Asked twice whether he would insist the emerging tax plan won’t pile more billions onto the $20 trillion national debt, Ryan passed up the chance to affirm that commitment. GOP leaders made that “revenue neutral” promise in a campaign manifesto last year and many times since.
“We want pro-growth tax reform that will get the economy going, that will get people back to work, that will give middleincome taxpayers a tax cut and that will put American businesses in a better competitive playing field so that we keep American businesses in America,” the Wisconsin Republican told Associated Press reporters and editors. “That is more important than anything else.”

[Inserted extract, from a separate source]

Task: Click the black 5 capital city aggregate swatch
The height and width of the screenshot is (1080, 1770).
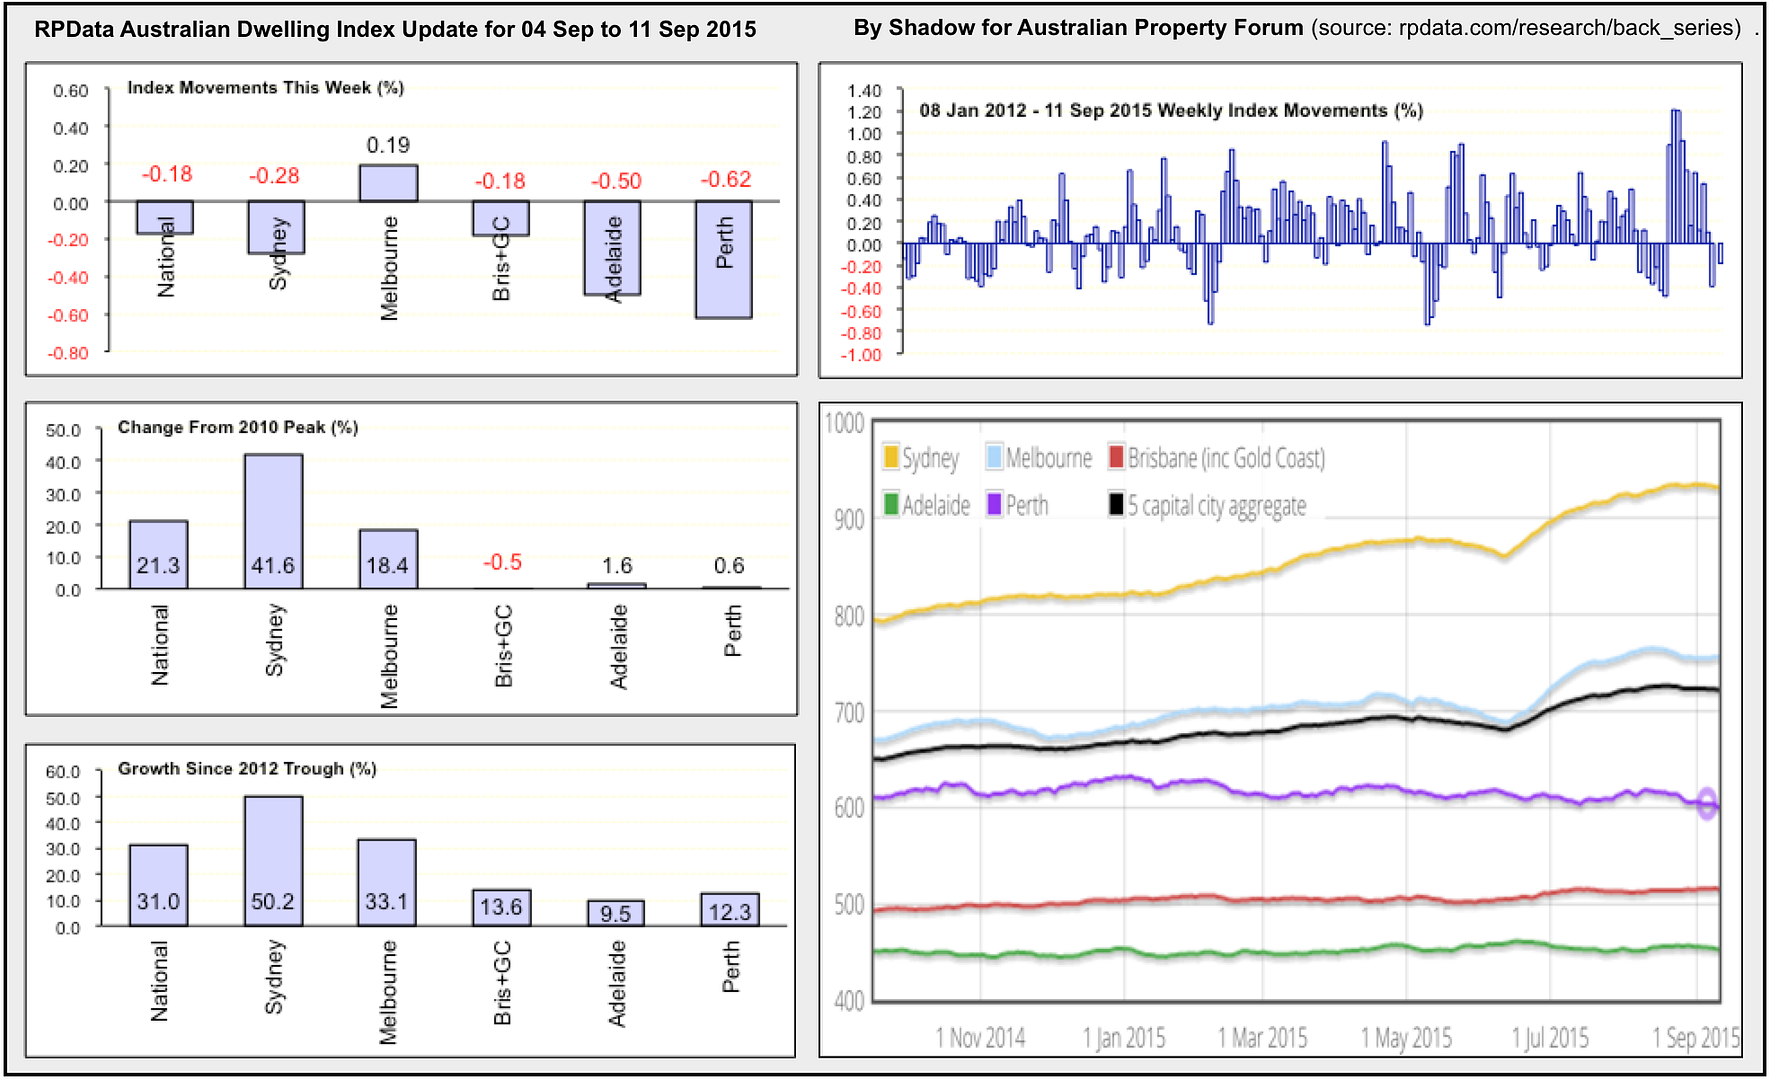Action: tap(1116, 505)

Ryan’s comments signaling possible retreat on a core GOP commitment came amid quickening action on taxes, which Republicans view as their last, best chance to notch a significant accomplishment to take to voters in the 2018 midterm elections following the collapse of their “Obamacare” repeal drive. Yet even as President Donald Trump hunted for Democratic votes for a plan that’s not yet taken shape, and GOP leaders laid out an aggressive timetable to lawmakers, significant hurdles remained.
A major one is the GOP’s failure, thus far, to pass a federal budget, which under legislative rules is a prerequisite for a tax plan that can avoid being stalled to death by Democrats in the Senate.
Others involve the contents of the tax blueprint itself, which Ryan and his lieutenants envision as a farreaching reform plan that would significantly lower rates for corporations and individuals while cleaning up the loophole-ridden code. One problem is that every tax deduction has its own constituency, and Ryan has already ruled out eliminating some of the most popular ones, including deductions for home mortgages and charitable giving.
Objections also threaten from the GOP’s seemingly shrinking ranks of deficit hawks if Ryan, Trump and Senate Majority Leader Mitch McConnell do try to move forward with a tax plan that could cost hundreds of billions of dollars, without paying for it with cuts in federal spending or some new sources of revenue. Sen. Bob Corker, RTenn., chairman of the Foreign Relations Committee, issued a statement earlier this week calling the debt the “greatest threat to our nation,” greater than North Korea, Russia or the Islamic State group.